Like Haugen, who advocates for Facebook to have to make its algorithms more transparent, Suzor also sees a role for more state intervention in the sector, where it is done appropriately.
In Australia, the eSafety Commissioner, a federal agency, has been given powers to order the takedown of some categories of material, such as image-based abuse and violent terrorist imagery. But the treatment of the thornier category of misinformation has been largely left up to the industry.
Digital Industry Group Incorporated, a lobby group for big technology firms such as Meta, Google, which owns YouTube, Twitter and Snap, which owns Snapchat, released its Australian Code of Practice on Disinformation and Misinformation in February last year. While its development was overseen by the Australian Communications and Media Authority, the government agency has no role in enforcing the code.
Spotify is not a signatory to the voluntary code but in the wake of the Rogan saga, it has unveiled its own policies globally. They include banning: “content that promotes dangerous false or dangerous deceptive medical information that may cause offline harm or poses a direct threat to public health”.
Rogan’s podcasts, for which he issued a statement at times both contrite and defiant, remain online, indicating Spotify does not see them as rising to that level. It will, however, add a disclaimer to podcast episodes that deal with COVID-19, directing users to trusted sources of information on the pandemic and vaccines. Rogan too has said he will have more mainstream medical guests on to counter some of the fringe voices he interviews.
Other platforms are taking a similar response to nudge users in the right direction or allow more choice. Speaking at the same parliamentary Online Safety Committee that Haugen addressed, Meta’s Australian head of public policy, Josh Machin told the committee that the company wanted to give its users more control over how their news feeds appear.
“It shouldn’t be a decision that we are making; we want to be transparent about steps we are taking that feed into how our ranking algorithms work, but we want to give individual users greater tools and controls so they can customise their news feed to look more like what they would like to see,” Machin said. “If they want a news feed that doesn’t include any politics, for example, because they only want to engage with family and friends, they should have those tools available.”
For Facebook, the appeal of such a system that lets users pick their content is obvious: it retains the content that people want to engage with, retaining users’ attention and the advertising dollars that go with it.
There are other nudge methods too, which platforms are deploying alongside their existing methods to counter outright hate speech, misinformation or illegal content. The major platforms have repeatedly emphasised how they are improving the calibre of their systems and taking down volumes of malicious posts. Facebook has published lists of the type of content it shares to fewer people, such as fact-checked misinformation, sensationalist health content, and posts from users with multiple accounts.
For example, in response to Holocaust denialism on its platform, TikTok announced last week it would include a banner on related search terms pointing viewers to reliable information. Figures from the United Nations showed that before the banners were introduced, 17 per cent of content about the Holocaust on TikTok either denied or distorted the truth of the cataclysm.

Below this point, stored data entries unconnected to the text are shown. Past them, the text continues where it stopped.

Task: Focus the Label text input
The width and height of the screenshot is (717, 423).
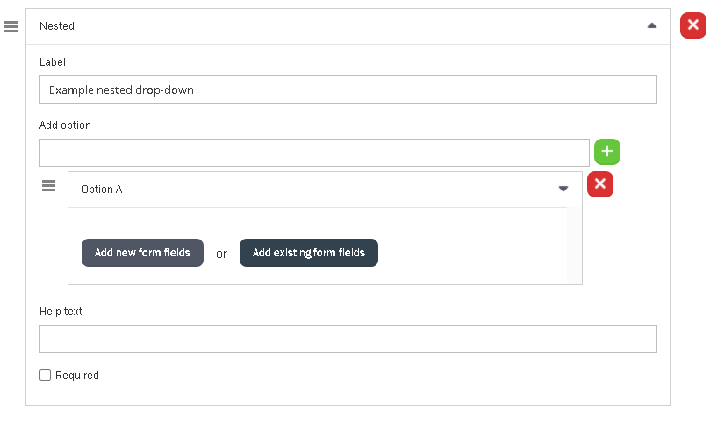Action: 348,90

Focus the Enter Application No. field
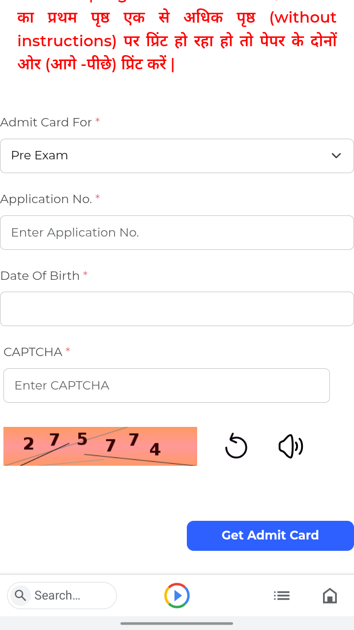[x=177, y=233]
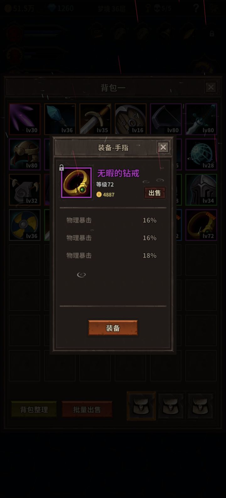Click the 装备 equip button
Viewport: 226px width, 498px height.
click(113, 328)
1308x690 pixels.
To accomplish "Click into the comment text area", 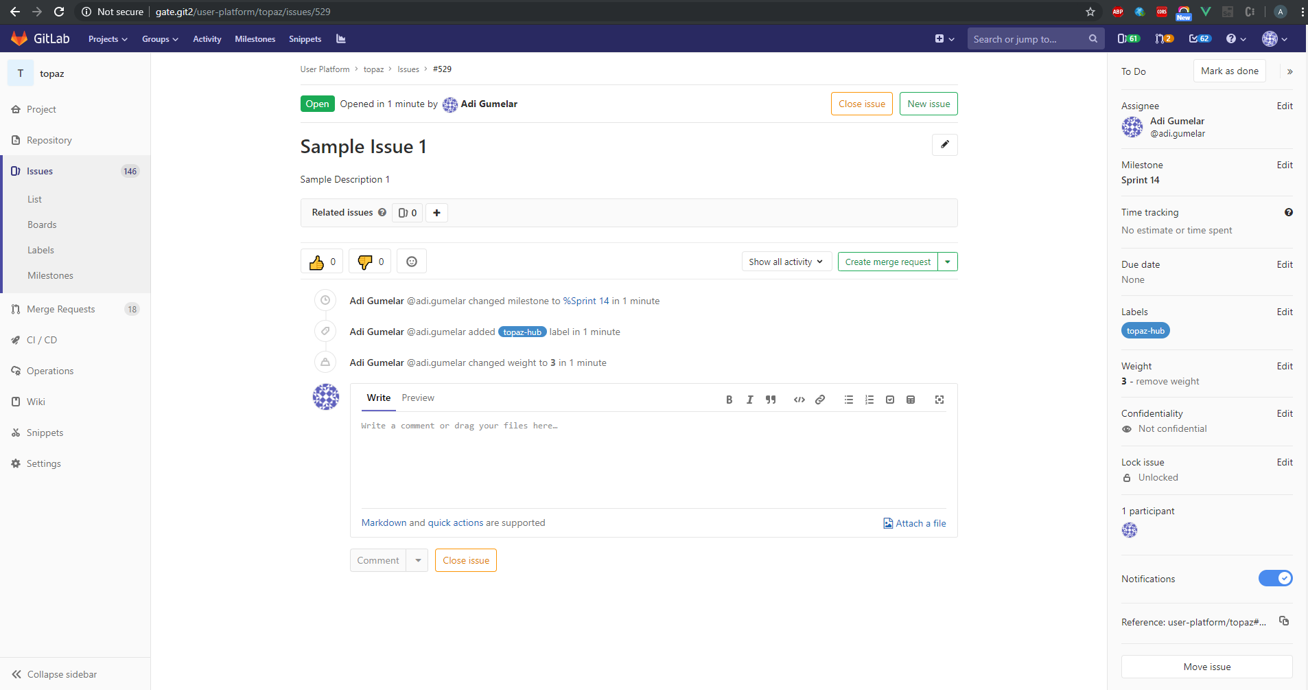I will click(x=652, y=460).
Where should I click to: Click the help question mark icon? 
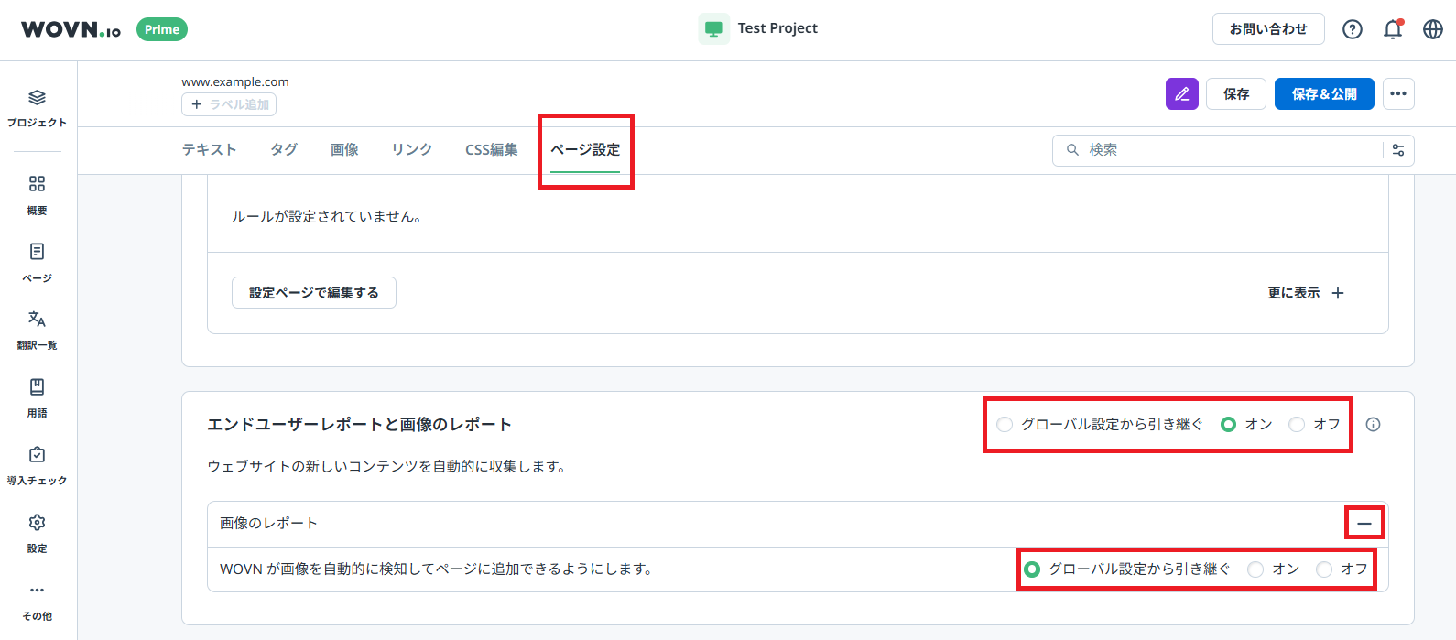[1352, 29]
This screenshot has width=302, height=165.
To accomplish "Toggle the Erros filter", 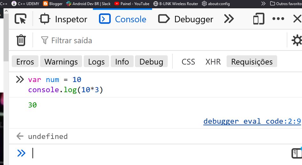I will pyautogui.click(x=25, y=61).
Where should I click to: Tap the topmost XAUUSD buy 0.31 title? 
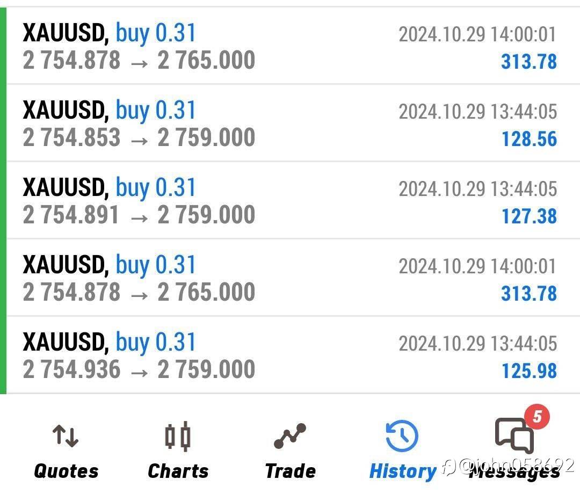pos(109,33)
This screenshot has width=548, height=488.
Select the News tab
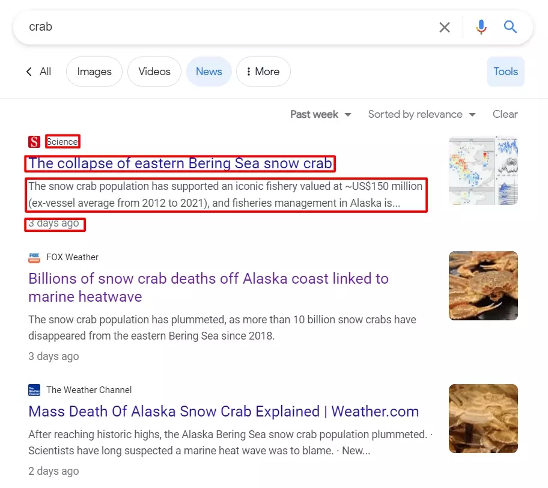pyautogui.click(x=209, y=72)
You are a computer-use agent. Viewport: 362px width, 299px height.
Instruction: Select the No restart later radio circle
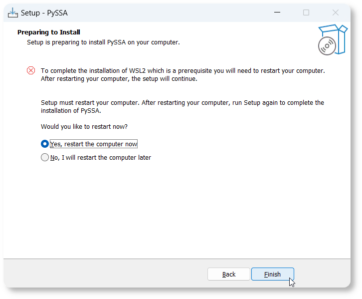(x=45, y=157)
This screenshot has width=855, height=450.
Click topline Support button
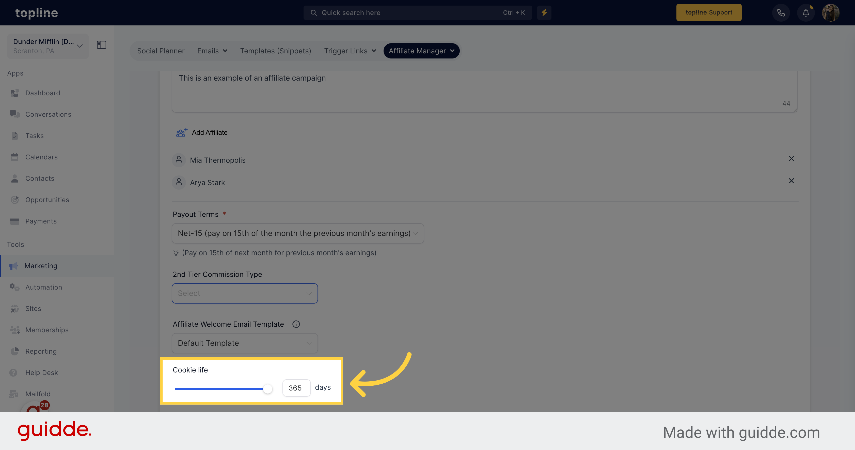[x=708, y=13]
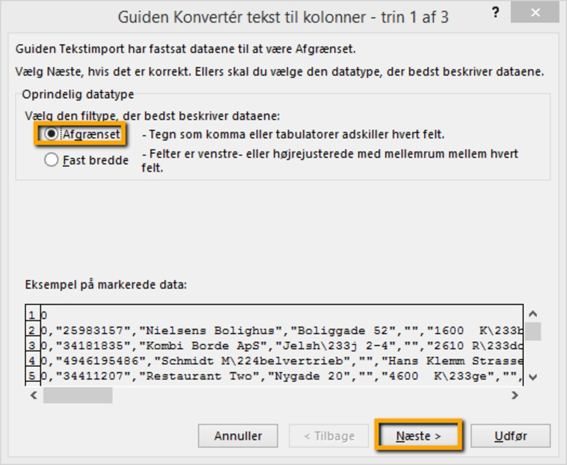Click the preview's scroll down arrow
This screenshot has height=465, width=567.
click(532, 376)
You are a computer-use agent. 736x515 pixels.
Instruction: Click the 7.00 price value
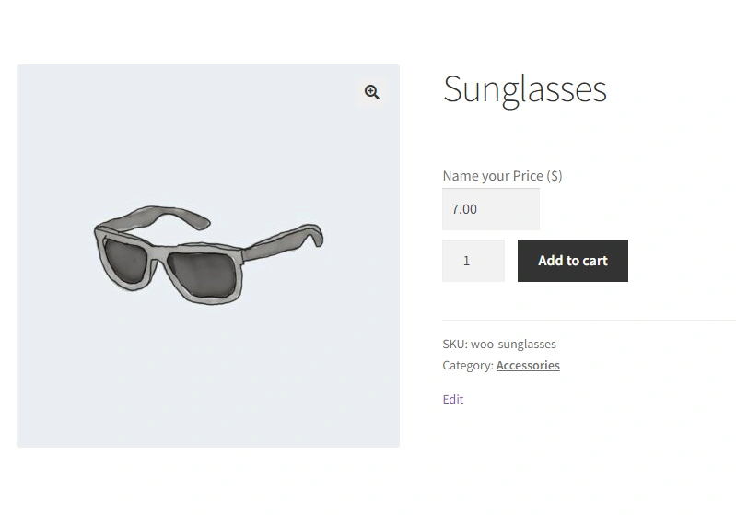pyautogui.click(x=464, y=209)
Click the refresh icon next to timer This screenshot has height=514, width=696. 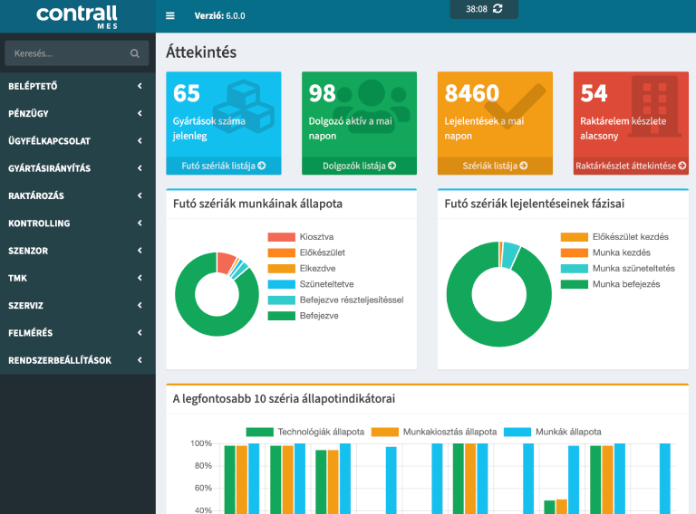[498, 8]
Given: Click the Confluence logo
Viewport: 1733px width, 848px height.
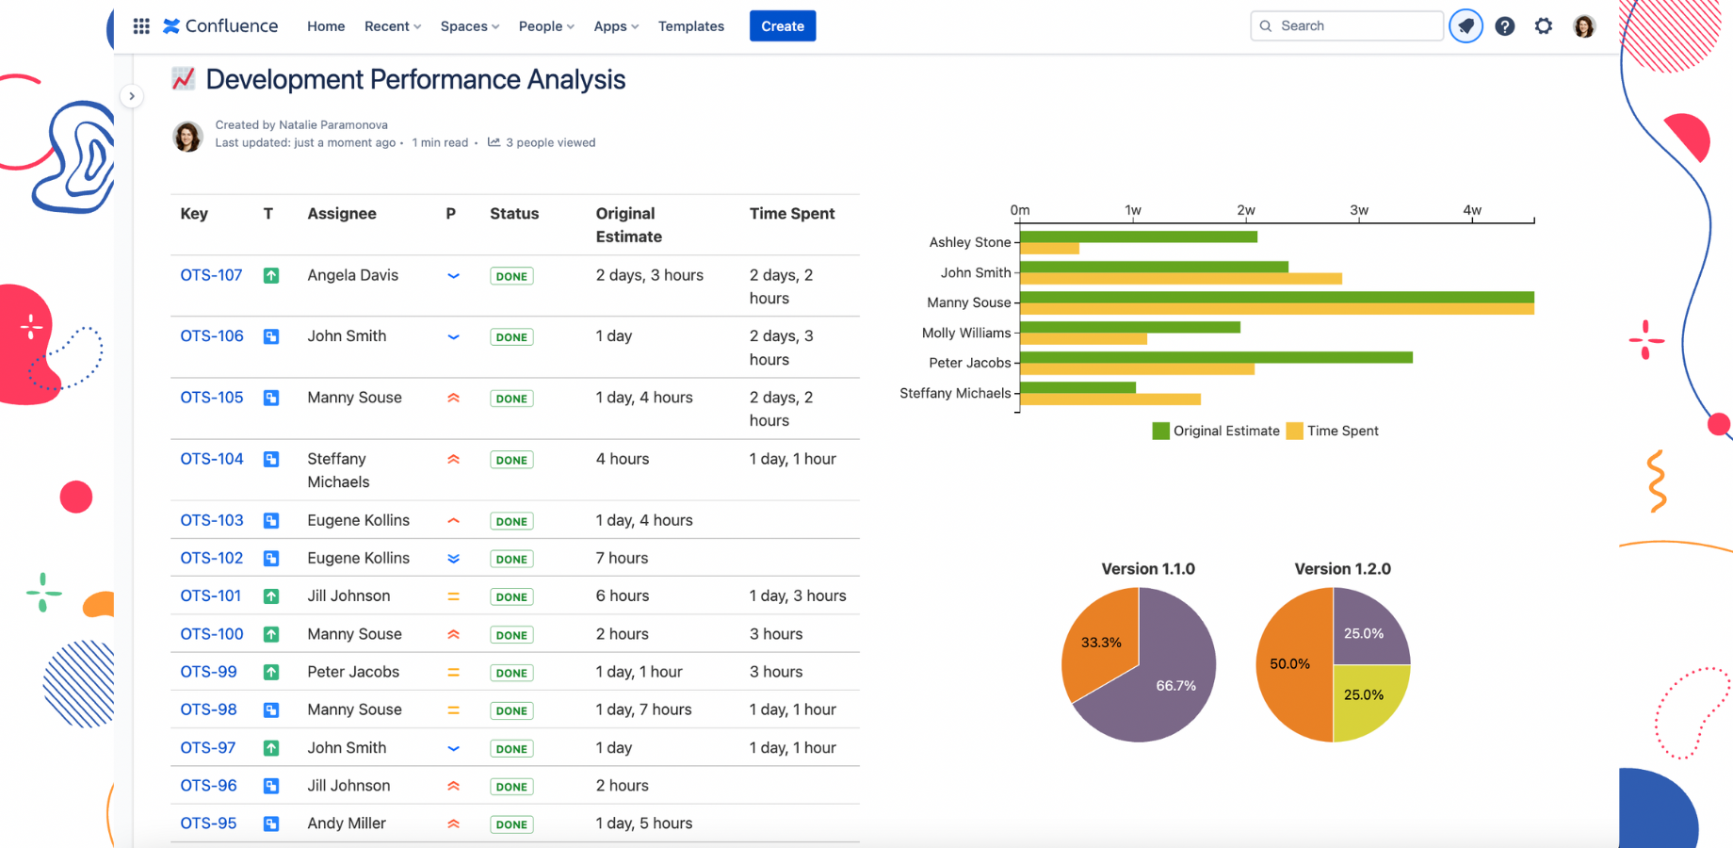Looking at the screenshot, I should coord(221,26).
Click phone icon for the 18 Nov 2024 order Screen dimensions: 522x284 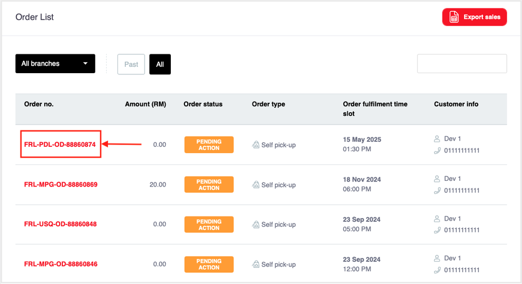tap(437, 190)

Pinterest, the online image board service; Instagram, the photo and video sharing app; YouTube, the video and streaming service; and Twitter, the short form public commentary platform, all have features that encourage users to reflect before posting potentially offensive material.
There is some evidence that such nudge approaches can be effective. A study from Twitter and Yale University’s law school published this week found that 31 per cent of people shown pop up messages asking them to reconsider a potentially offensive tweet either revised it or chose not to post it at all.
But the overall impact was modest: these users posted 6 per cent fewer offensive tweets compared to a control group.